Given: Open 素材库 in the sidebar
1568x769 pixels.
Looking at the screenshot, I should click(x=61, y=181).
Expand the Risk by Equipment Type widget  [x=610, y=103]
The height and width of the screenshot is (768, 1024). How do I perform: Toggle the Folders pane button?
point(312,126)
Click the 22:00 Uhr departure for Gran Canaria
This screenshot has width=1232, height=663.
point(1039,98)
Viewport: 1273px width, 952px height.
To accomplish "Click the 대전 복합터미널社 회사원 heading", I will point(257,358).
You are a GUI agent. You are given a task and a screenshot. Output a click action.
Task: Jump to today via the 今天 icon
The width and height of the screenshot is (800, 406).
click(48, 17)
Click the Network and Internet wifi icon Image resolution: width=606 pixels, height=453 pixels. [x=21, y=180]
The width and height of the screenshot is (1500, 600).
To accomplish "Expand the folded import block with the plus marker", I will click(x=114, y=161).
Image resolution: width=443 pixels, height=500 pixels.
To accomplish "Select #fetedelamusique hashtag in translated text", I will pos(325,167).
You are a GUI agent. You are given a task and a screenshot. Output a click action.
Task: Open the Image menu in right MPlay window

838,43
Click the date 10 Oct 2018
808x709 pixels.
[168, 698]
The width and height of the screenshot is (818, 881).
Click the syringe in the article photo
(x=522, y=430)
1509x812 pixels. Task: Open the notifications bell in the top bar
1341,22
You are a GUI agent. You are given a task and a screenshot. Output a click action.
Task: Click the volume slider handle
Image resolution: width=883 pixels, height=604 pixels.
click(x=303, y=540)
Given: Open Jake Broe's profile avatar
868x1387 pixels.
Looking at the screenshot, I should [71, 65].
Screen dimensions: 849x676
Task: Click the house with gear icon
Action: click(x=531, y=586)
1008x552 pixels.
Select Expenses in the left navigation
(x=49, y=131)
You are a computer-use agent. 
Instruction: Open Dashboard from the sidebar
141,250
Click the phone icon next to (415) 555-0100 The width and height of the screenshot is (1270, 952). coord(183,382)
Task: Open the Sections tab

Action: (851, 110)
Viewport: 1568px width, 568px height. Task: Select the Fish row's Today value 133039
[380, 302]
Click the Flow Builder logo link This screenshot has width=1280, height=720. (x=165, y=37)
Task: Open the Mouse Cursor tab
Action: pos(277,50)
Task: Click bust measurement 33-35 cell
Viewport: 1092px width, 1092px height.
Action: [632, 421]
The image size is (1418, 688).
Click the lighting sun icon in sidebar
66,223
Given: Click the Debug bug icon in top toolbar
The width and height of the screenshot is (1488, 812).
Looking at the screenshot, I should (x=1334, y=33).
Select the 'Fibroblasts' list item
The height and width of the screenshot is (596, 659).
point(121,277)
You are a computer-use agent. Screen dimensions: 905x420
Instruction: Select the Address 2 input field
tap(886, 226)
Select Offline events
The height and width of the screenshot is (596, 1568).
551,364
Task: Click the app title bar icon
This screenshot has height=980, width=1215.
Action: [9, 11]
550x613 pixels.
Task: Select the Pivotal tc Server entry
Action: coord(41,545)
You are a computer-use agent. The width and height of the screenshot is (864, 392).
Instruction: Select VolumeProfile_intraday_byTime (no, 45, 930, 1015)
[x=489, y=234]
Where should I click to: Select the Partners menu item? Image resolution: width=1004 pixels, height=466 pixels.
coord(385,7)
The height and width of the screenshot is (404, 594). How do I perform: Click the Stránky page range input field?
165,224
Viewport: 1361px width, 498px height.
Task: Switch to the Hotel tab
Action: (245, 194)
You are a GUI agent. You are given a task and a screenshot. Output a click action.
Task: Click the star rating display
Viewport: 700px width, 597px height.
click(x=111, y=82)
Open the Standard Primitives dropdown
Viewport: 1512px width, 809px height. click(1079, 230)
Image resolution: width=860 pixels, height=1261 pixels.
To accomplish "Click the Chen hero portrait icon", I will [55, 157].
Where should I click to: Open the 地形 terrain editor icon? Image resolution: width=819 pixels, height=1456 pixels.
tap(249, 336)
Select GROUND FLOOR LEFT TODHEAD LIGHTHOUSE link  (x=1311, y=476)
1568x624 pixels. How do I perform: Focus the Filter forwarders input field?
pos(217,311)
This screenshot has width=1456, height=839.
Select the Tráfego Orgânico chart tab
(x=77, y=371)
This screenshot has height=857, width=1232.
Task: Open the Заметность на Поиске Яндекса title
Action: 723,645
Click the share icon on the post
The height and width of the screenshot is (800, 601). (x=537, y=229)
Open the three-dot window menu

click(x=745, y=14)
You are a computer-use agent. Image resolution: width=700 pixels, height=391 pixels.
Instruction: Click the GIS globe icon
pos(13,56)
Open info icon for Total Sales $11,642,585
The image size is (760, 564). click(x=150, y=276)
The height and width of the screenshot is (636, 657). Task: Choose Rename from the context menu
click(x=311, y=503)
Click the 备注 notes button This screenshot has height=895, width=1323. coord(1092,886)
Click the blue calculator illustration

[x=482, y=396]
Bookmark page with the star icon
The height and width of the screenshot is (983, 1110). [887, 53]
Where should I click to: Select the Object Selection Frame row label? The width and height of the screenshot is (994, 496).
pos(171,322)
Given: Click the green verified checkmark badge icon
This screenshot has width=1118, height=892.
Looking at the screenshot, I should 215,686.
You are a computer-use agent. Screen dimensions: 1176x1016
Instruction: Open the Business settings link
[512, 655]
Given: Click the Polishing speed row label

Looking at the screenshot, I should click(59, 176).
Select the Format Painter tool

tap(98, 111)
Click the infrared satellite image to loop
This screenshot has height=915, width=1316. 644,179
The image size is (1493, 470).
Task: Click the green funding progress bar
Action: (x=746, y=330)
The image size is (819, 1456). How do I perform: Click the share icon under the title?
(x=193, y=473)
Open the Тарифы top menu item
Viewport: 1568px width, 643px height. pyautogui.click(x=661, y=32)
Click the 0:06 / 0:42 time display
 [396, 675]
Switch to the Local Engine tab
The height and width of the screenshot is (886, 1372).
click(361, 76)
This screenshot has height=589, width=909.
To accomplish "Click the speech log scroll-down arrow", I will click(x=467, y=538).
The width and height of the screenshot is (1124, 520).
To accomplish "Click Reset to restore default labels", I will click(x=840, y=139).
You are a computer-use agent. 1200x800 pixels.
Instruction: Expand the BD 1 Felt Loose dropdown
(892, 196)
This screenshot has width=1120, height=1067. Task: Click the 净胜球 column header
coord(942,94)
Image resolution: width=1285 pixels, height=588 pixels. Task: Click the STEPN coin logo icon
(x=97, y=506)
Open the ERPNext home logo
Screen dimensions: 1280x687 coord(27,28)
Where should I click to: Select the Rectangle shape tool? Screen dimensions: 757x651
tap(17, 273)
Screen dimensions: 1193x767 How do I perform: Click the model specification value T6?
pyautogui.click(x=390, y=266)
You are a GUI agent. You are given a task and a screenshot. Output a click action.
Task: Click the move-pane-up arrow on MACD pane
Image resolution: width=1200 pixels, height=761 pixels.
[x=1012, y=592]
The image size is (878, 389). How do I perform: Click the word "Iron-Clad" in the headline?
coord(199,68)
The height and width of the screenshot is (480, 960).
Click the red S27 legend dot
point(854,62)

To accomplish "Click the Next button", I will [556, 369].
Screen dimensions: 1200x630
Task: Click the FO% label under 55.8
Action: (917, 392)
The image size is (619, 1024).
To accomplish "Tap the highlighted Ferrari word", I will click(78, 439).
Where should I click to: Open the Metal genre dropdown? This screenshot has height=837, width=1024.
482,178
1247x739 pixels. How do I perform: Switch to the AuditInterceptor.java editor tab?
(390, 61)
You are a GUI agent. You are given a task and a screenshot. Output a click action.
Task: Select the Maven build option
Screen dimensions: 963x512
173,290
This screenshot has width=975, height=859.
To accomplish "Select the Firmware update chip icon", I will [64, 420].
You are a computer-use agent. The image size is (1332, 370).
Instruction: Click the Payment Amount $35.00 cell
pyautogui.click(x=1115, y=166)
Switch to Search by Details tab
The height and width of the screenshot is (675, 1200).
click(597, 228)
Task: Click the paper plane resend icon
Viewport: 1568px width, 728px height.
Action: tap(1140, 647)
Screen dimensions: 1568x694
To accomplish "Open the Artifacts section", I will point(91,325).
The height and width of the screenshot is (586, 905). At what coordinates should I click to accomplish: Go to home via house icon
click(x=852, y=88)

· · · ·

WHAT YOU HAVE TO DO: Copy each line containing the word "computer" from the data.

SOLUTION TO THE PROBLEM:
You are a computer-use agent. 
You are a computer-use agent. Screen dimensions: 905x420
You are a computer-use agent. The width and height of the screenshot is (864, 392).
You are a computer-use agent. Image resolution: width=700 pixels, height=391 pixels.
You are a computer-use agent. Screen dimensions: 1176x1016
You are a computer-use agent. 1200x800 pixels.
You are a computer-use agent. The image size is (1332, 370).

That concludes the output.